Work to complete – Transcribe the data verbatim from the line containing "Image resolution: width=704" through the line containing "[367, 1091]", and leave the pictures out of your copy.

Available data –
━━━━━━━━
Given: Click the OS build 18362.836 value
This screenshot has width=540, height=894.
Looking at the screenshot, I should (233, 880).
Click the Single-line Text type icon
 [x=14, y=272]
━━━━━━━━
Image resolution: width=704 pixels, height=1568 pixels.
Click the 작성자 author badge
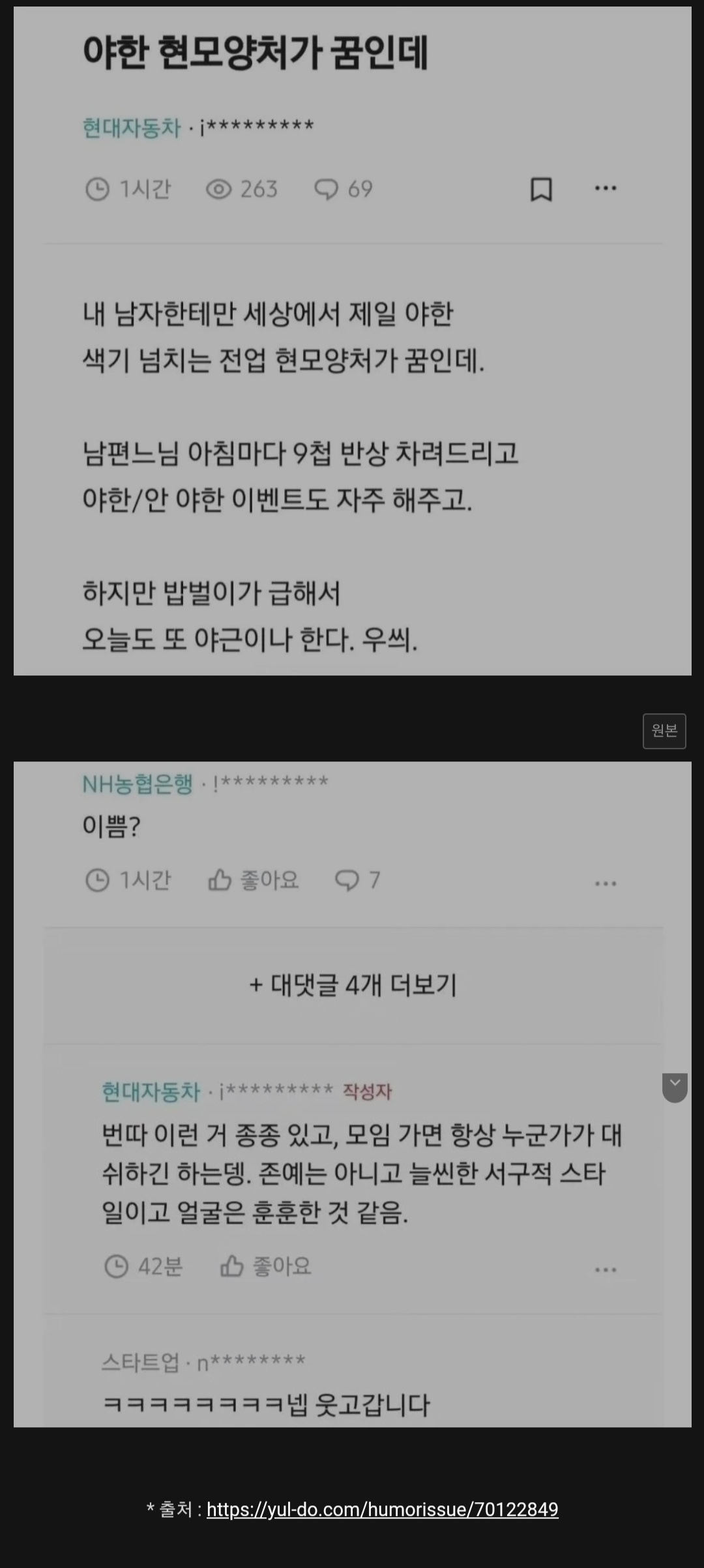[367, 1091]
━━━━━━━━
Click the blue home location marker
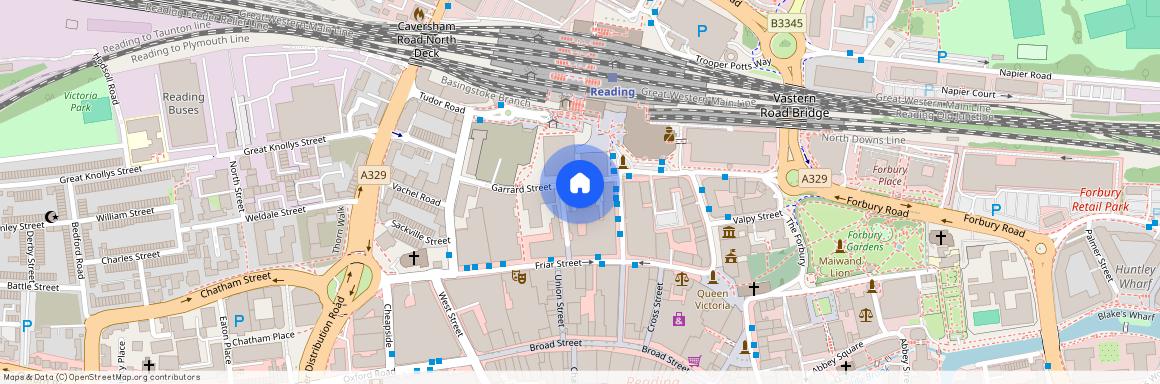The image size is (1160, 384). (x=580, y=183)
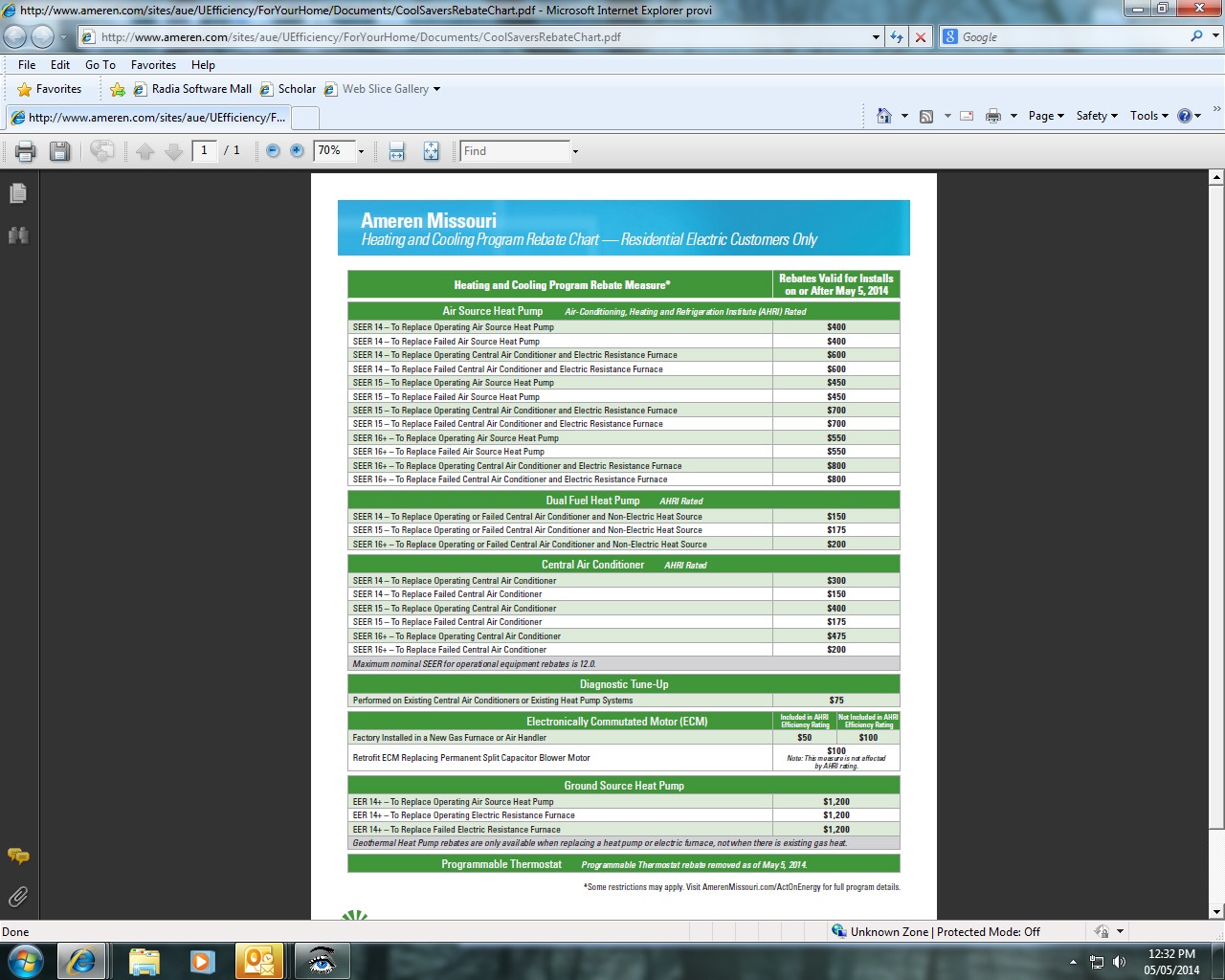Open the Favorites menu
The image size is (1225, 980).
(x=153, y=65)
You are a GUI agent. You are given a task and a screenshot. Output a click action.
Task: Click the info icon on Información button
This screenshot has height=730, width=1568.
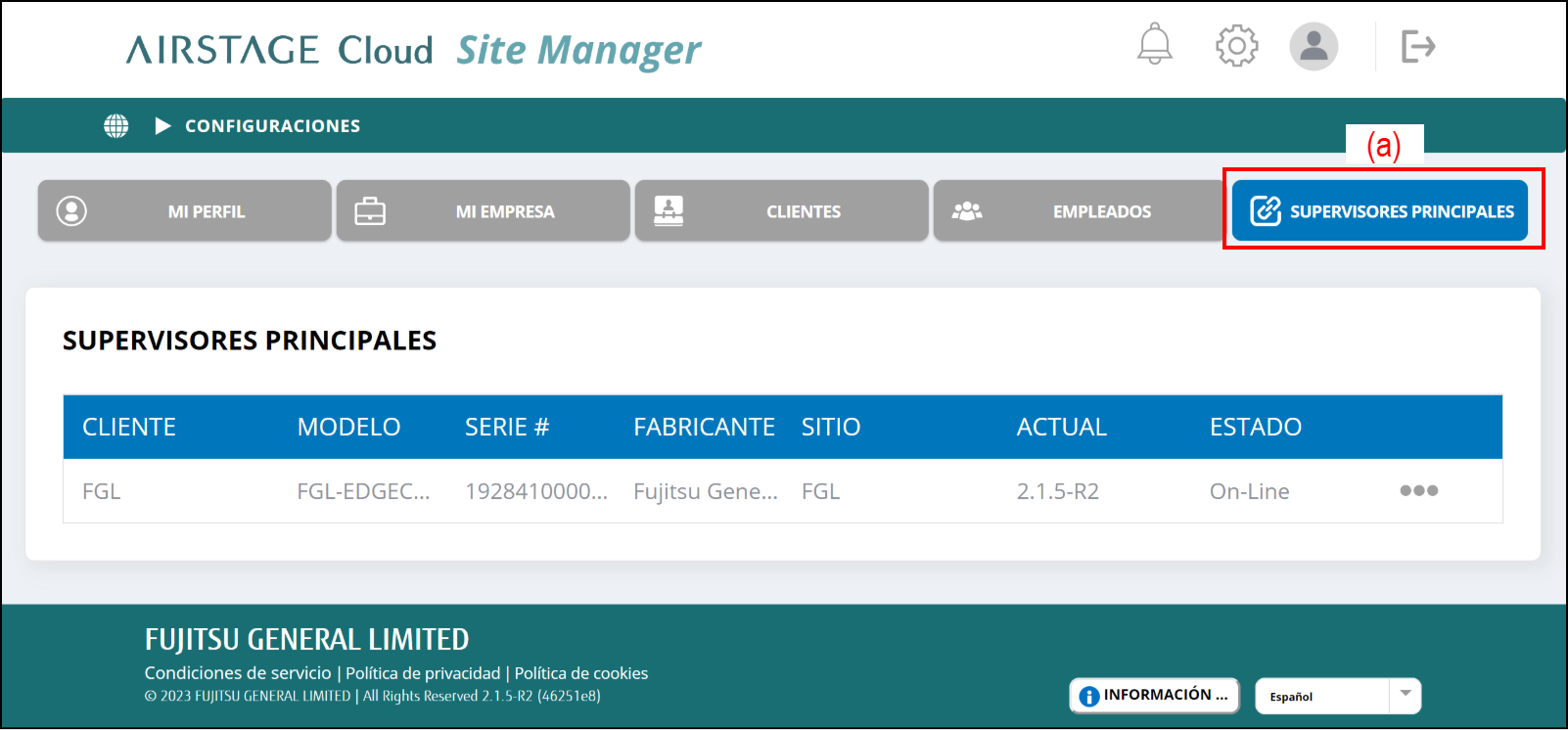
━━━━━━━━
Reply to the task –
Image resolution: width=704 pixels, height=1568 pixels.
Click the 작성자 author badge
[367, 1091]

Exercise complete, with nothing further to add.